▸ Excerpt to read
The former (post, like in transformers) performs a nonlinear summarization of the past in its original space, then linearly transforms it into a higher-dimensional space, applies a nonlinear activation function there, and translates it back to a smaller space.
The latter (pre, like in SSM) first translates into a higher-dimensional space, performs the summarization there, and then translates it back.
Unlike standard transformers, relative to sequence length xLSTM's computational complexity is linear, and memory complexity is constant. Authors recommend them for edge computing because the memory is compressive. mLSTM parallelizes well, sLSTM does not.
Experiments
The main question is what all this achieves. In the experimental part, the focus is on language modeling.
In the experiments, the notation xLSTM[a:b] is used, where the ratio a/b indicates the number of mLSTM/sLSTM blocks. Thus, if there are a total of 48 blocks in xLSTM, for xLSTM[7:1], it means there are 42 mLSTM and 6 sLSTM blocks.
They first tested on formal language tasks, where the ability to solve state tracking problems should be evident. Baselines are respectable: Llama, Mamba, Retention, Hyena, RWKV-4/5/6. Results confirm that transformers and SSMs are fundamentally less powerful than RNNs (useful video and article for those interested; also see the paper on Chomsky hierarchies). Also, sLSTM outperforms mLSTM.
They then tested on the Multi-Query Associative Recall task, where up to 256 key,value pairs are demonstrated in a sequence and must be remembered for subsequent retrieval. Transformers are the gold standard here, and among all non-transformer models (Mamba, RWKV-5, RWKV-6, xLSTM[1:1], xLSTM[1:0]), xLSTM[1:1] performed best.
In tasks from the Long Range Arena (Retrieval, ListOps, Image, Pathfinder), performance was slightly better than Mamba's and even better than RWKV's.
Finally, language modeling. Trained on 15B tokens from SlimPajama, they compared with many fresh models (GPT-3, Llama, H3, Mamba, Hyena, RWKV, RetNet, HGRN, HGRN2, GLA). Unfortunately there is not Griffin, but it’s understandable as its official open implementation does not exist. Models are comparable to GPT-3 with 350M parameters. In terms of final perplexity, xLSTM[1:0] and xLSTM[7:1] are at the top.
The scaling curve (up to 2.7B) looks good, better than Llama, Mamba, RWKV-4.

▸ Data provided

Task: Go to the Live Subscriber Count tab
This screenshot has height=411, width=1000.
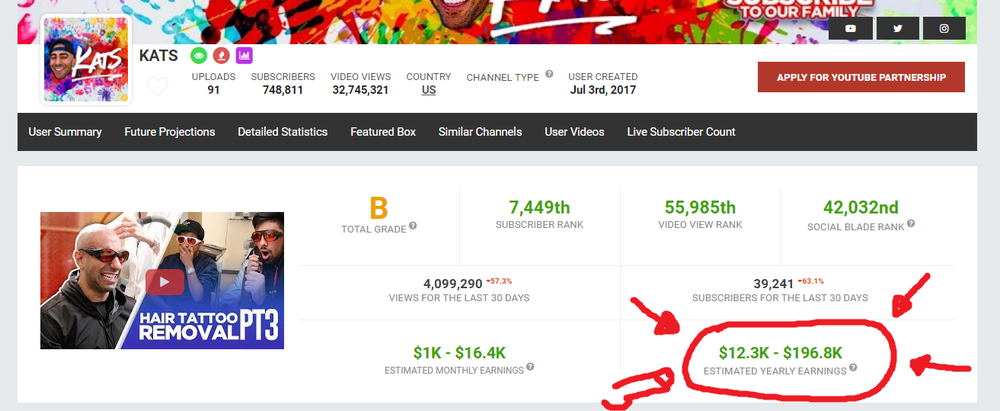Action: pyautogui.click(x=681, y=132)
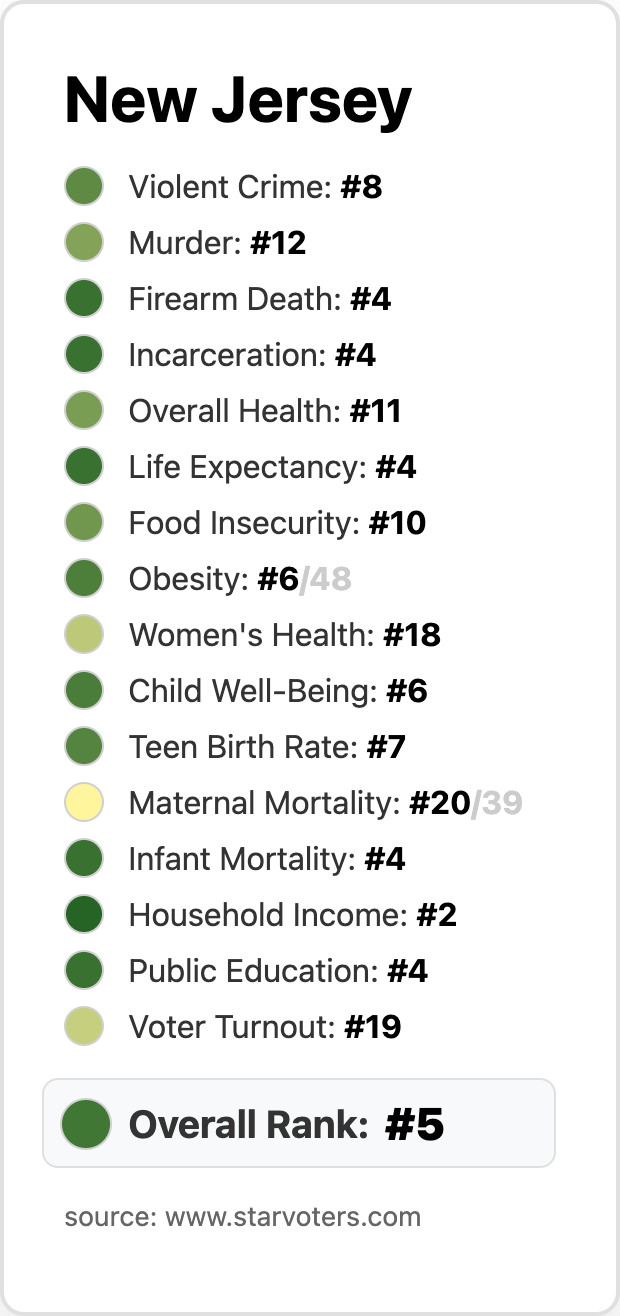The height and width of the screenshot is (1316, 620).
Task: Click the Overall Rank green dot
Action: click(x=85, y=1124)
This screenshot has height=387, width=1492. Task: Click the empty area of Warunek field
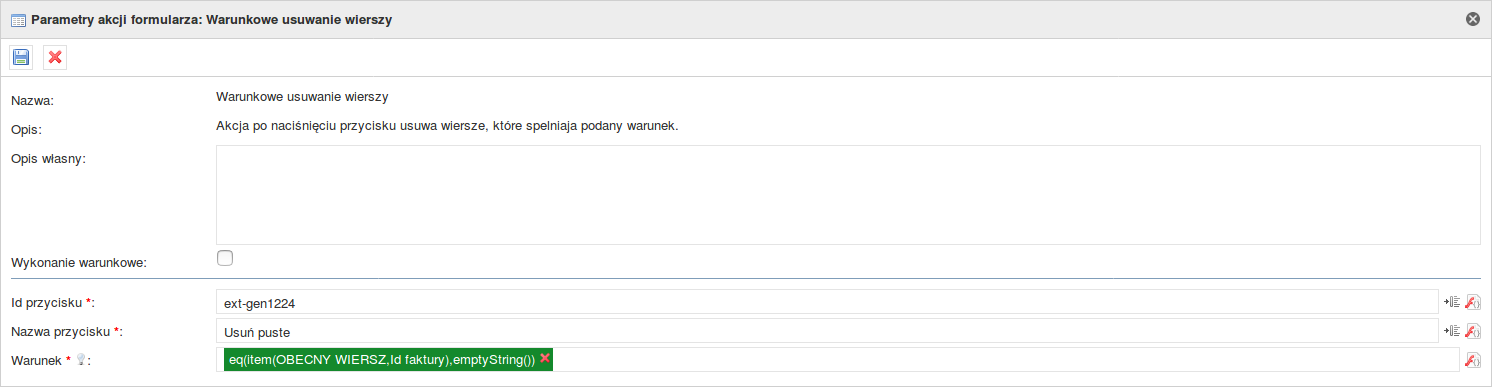point(1005,360)
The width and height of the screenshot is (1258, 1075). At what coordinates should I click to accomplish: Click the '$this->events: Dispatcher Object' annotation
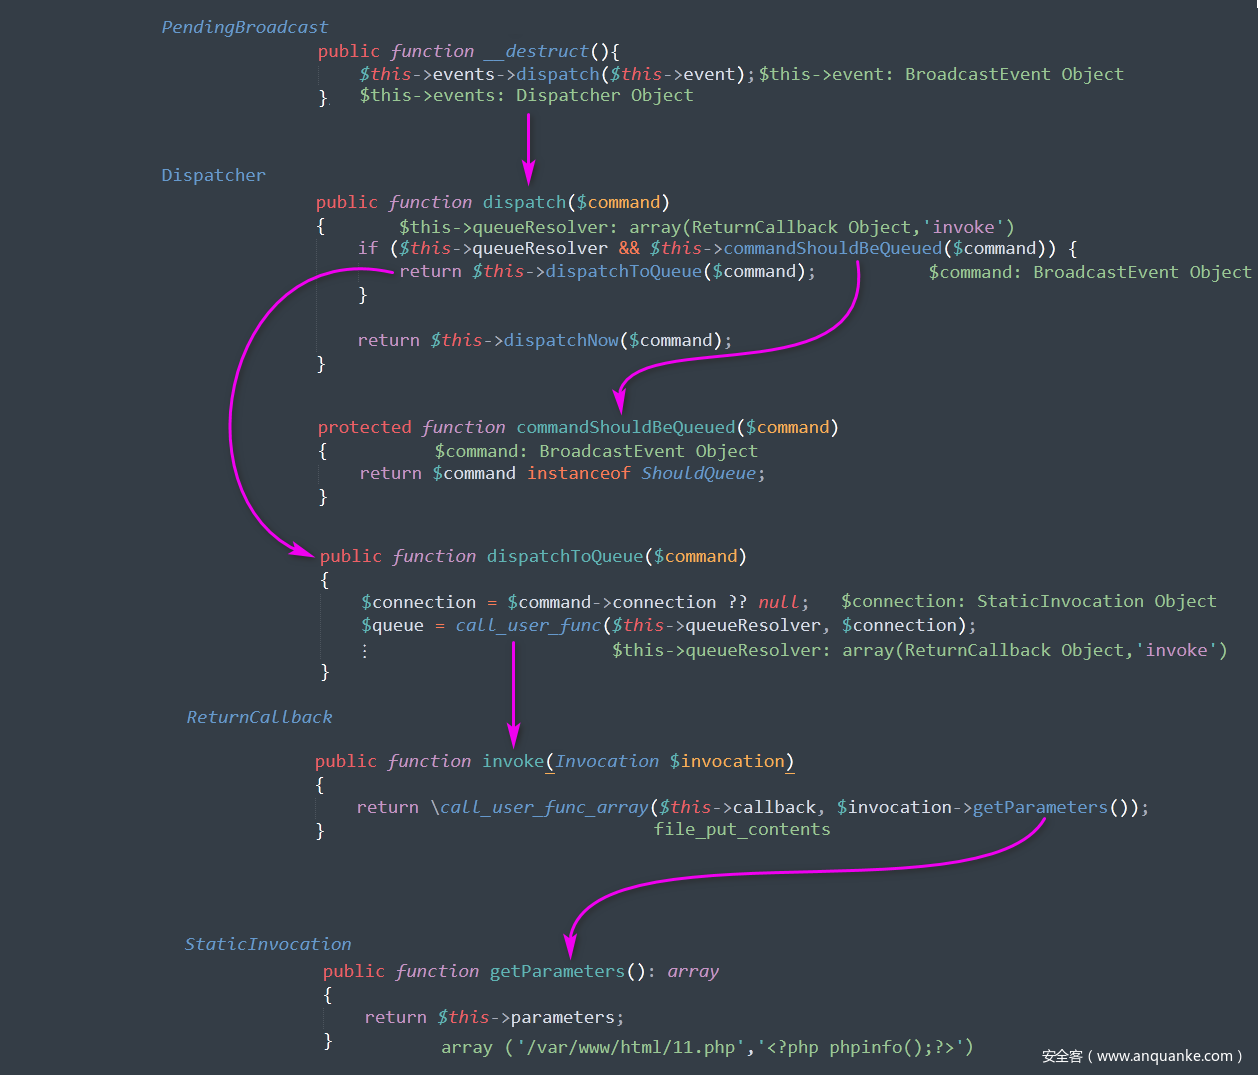coord(526,95)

▸ Exercise aim
Extend the xLSTM write-up above, picking up right after its final sentence about the scaling curve.

▸ Written response
They made ablations gradually transforming vanilla LSTM into xLSTM. Exponential gates and matrix memory significantly enhance quality.
They then increased the volume of training data to 300B tokens (the same numbers used in Mamba and Griffin). In the comparison participated xLSTM, RWKV-4, Llama, Mamba as the best representatives in their classes. Models of sizes 125M, 350M, 760M, 1.3B were trained.
On the trained context of 2048, they checked extrapolation to a greater length, up to size 16384; with xLSTM, all is well.
They then checked perplexity and quality on various downstream tasks. xLSTM leads almost everywhere.
On language tasks from PALOMA, it also performs better than Mamba, Llama, and RWKV-4.
Scales well on 300B tokens too. Of course, it would be interesting to train something gigantic, say 175B. But I understand that not everyone has budgets like OpenAI or Google.
From the main limitations so far, speed (there are also some other nuances listed in section 5 of the paper). sLSTM does not parallelize, but a fast implementation is only 1.5 times slower than parallel mLSTM. The latter is not optimized and about 4 times slower than FlashAttention or implementations through scan in Mamba. But surely everything can be accelerated. On optimization and finding good hyperparameters, there's clearly still a field untapped.
No official code yet, but here are people's attempts to reproduce it, for example, mLSTM (https://github.com/andrewgcodes/xlstm).
So, we have an RNN that looks no worse than transformers and SSM. Eager to see further developments of the idea! And the code.